▶ _Your instructions_: Render every line of the records below as a JSON list of strings, with one string per line and blank lines omitted. Leave the pictures out.

--- BEGIN Dataset ---

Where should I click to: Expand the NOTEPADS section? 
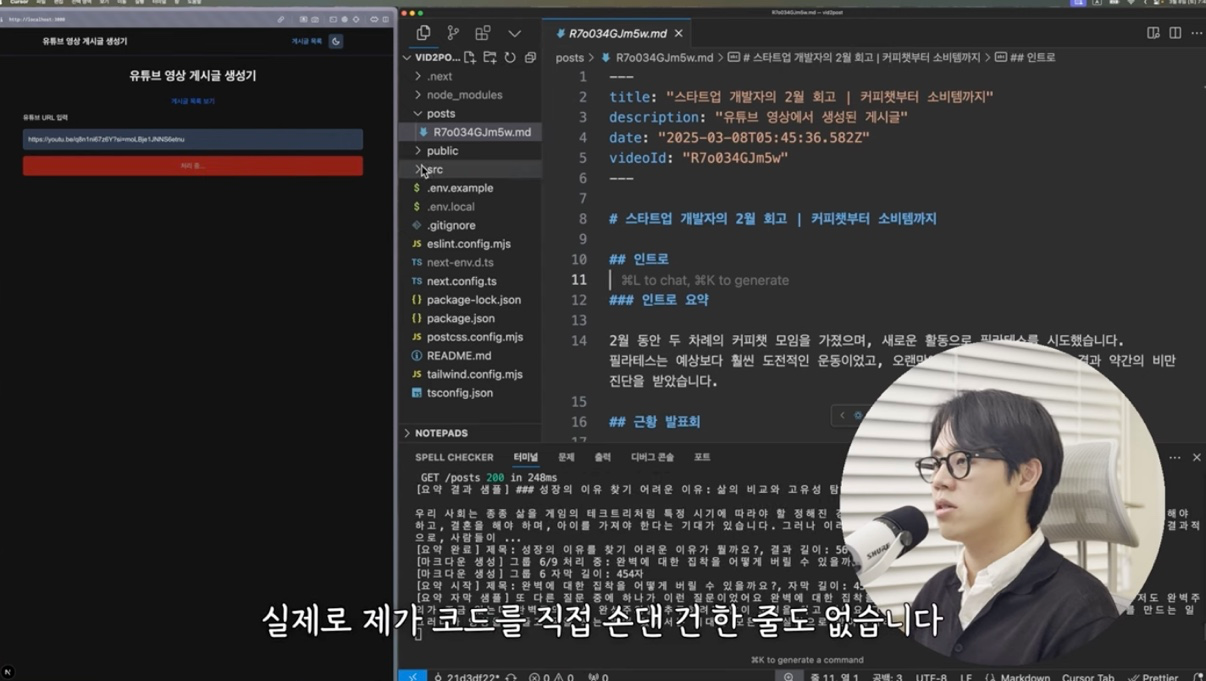(x=441, y=433)
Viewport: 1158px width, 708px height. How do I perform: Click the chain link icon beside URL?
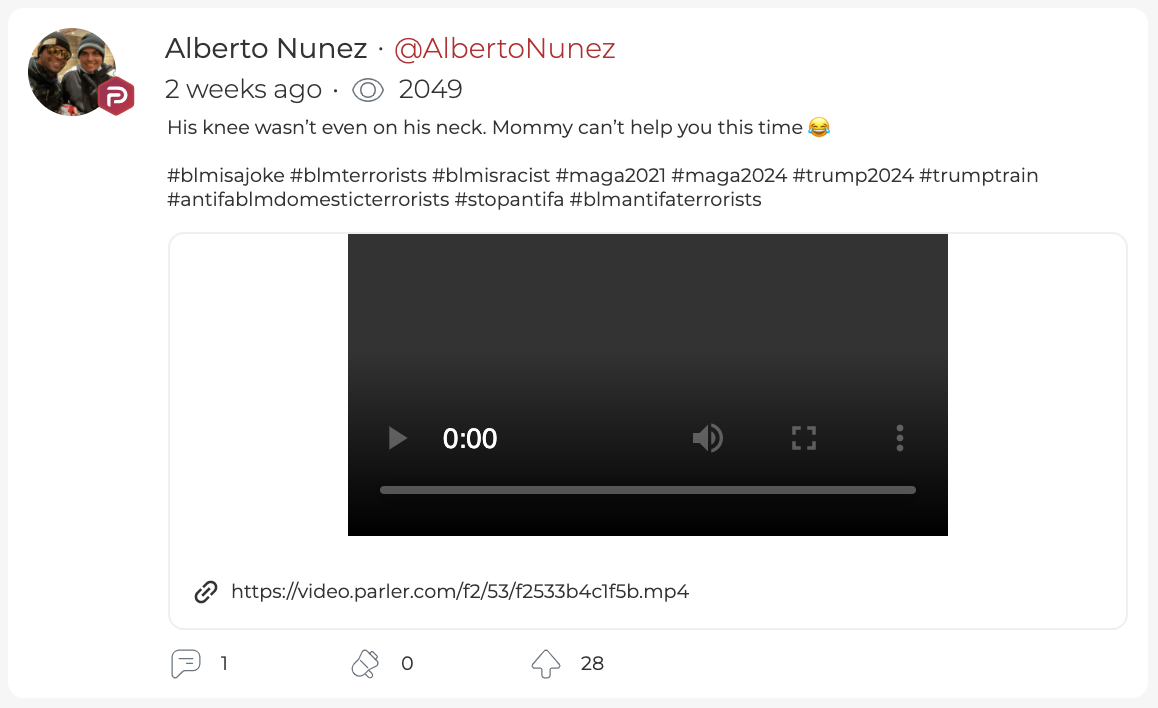pyautogui.click(x=206, y=592)
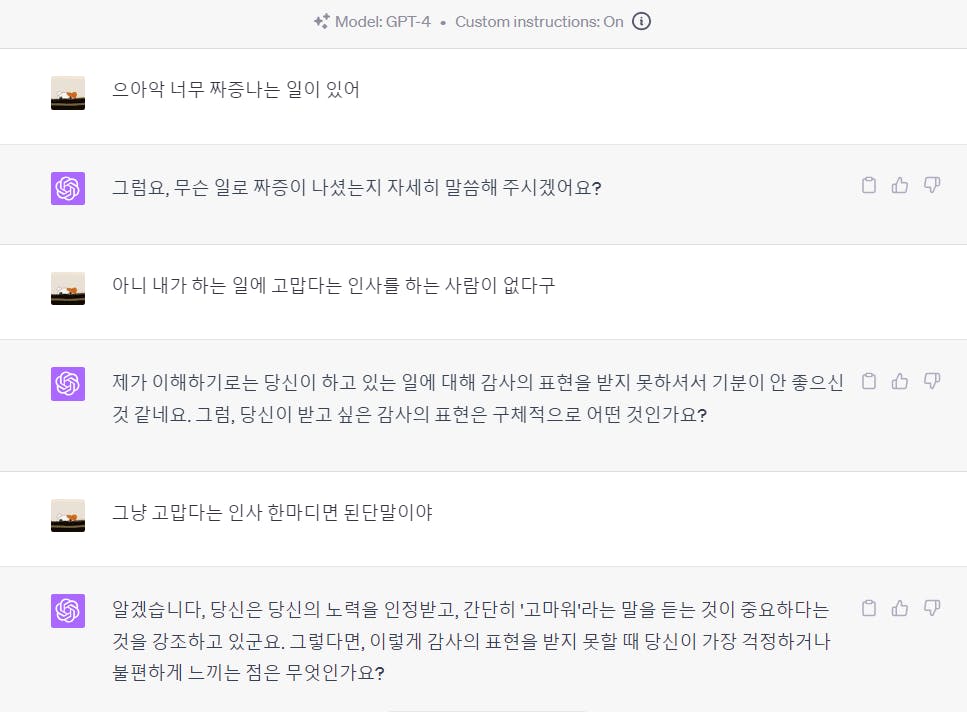The width and height of the screenshot is (967, 712).
Task: Copy the first GPT reply to clipboard
Action: (869, 185)
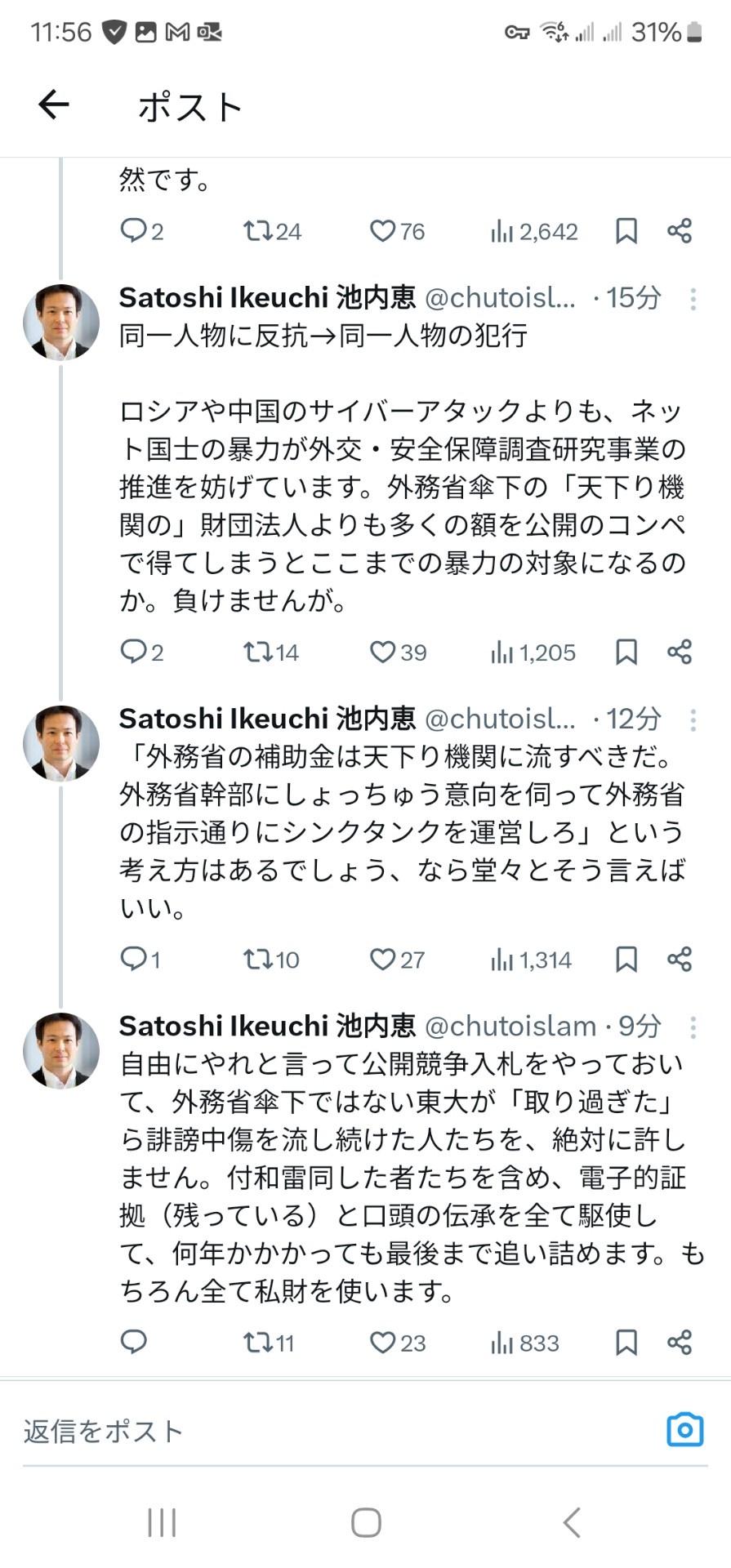
Task: Share the post with 2,642 views
Action: [680, 231]
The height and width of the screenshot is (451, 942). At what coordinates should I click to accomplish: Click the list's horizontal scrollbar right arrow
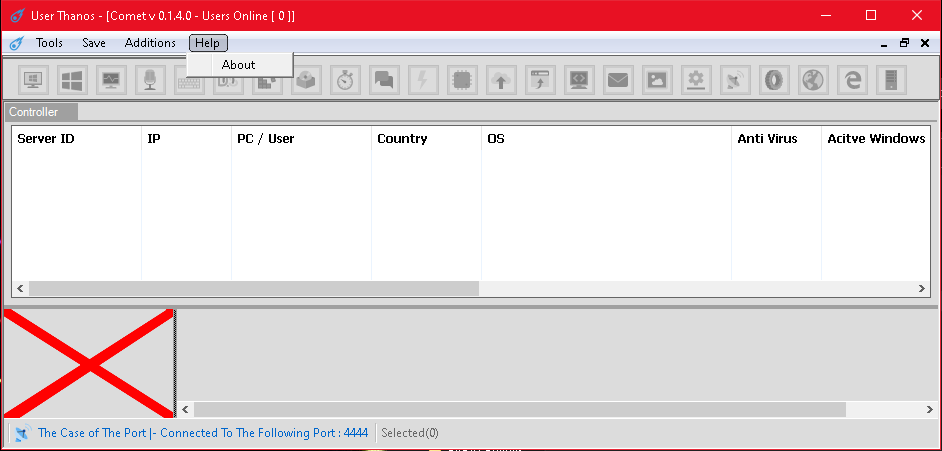coord(922,288)
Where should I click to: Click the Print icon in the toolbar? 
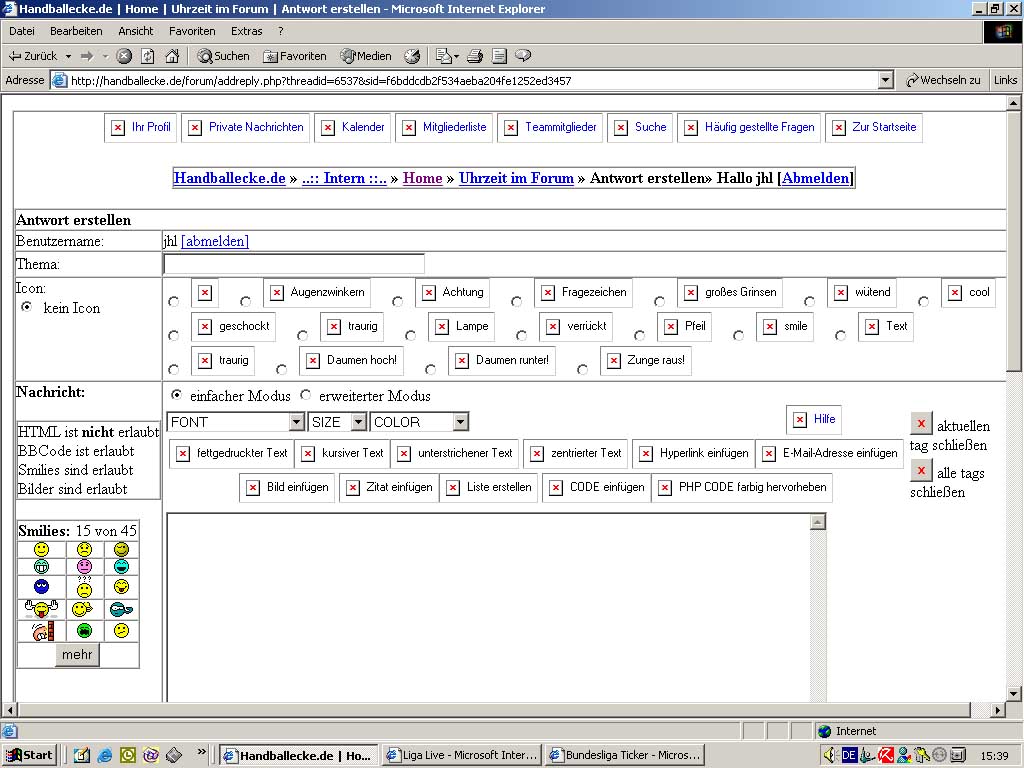pyautogui.click(x=475, y=56)
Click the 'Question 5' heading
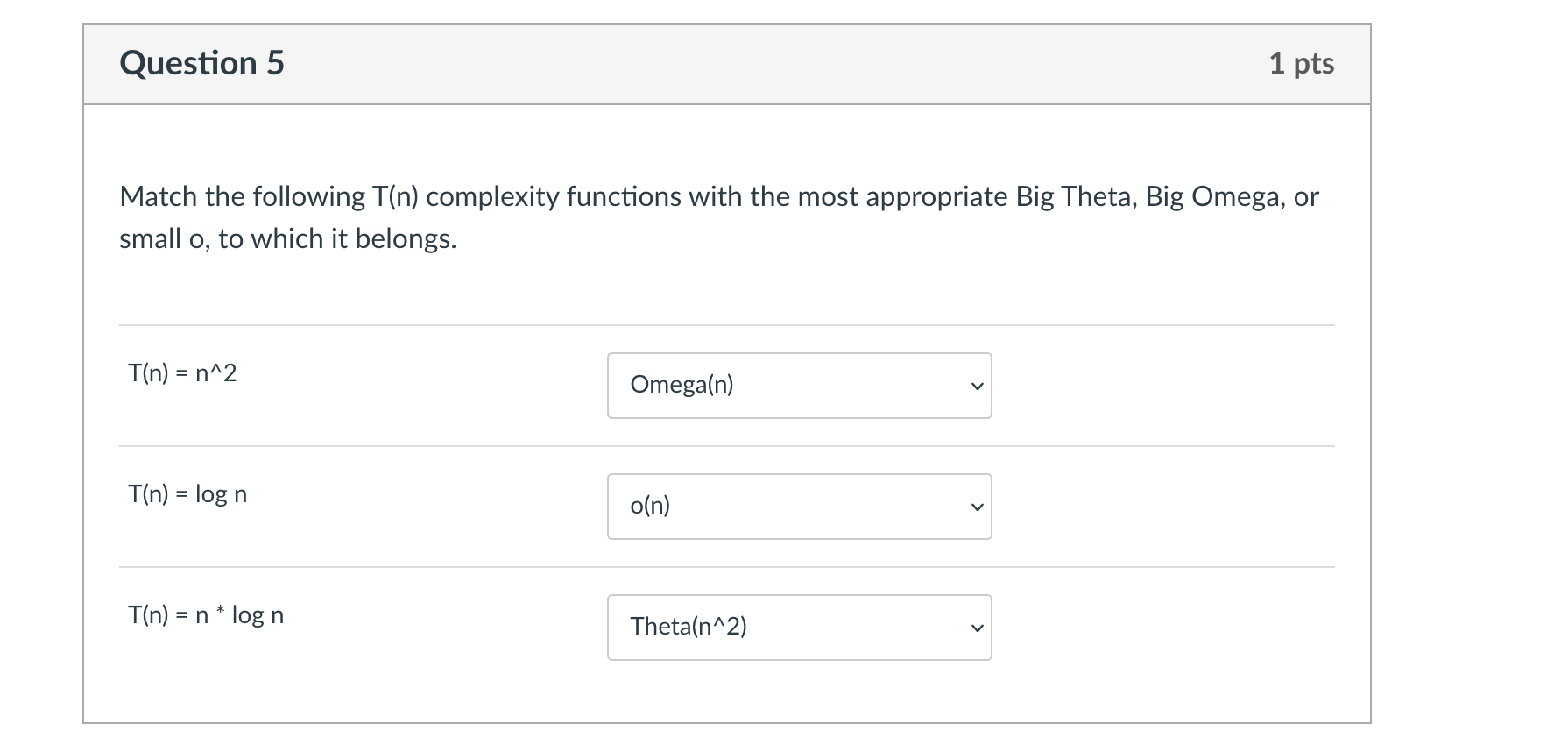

--- END Dataset ---

▶ _Correct output_:
[
  "Where should I click to: Expand the NOTEPADS section? ",
  "(x=441, y=433)",
  "Viewport: 1158px width, 708px height. How do I perform: Click the chain link icon beside URL?",
  "pyautogui.click(x=206, y=592)",
  "The width and height of the screenshot is (967, 712).",
  "Task: Copy the first GPT reply to clipboard",
  "Action: (869, 185)",
  "Task: Share the post with 2,642 views",
  "Action: [680, 231]",
  "The height and width of the screenshot is (451, 942). At what coordinates should I click to accomplish: Click the list's horizontal scrollbar right arrow",
  "coord(922,288)",
  "Where should I click to: Click the Print icon in the toolbar? ",
  "pyautogui.click(x=475, y=56)",
  "Click the 'Question 5' heading"
]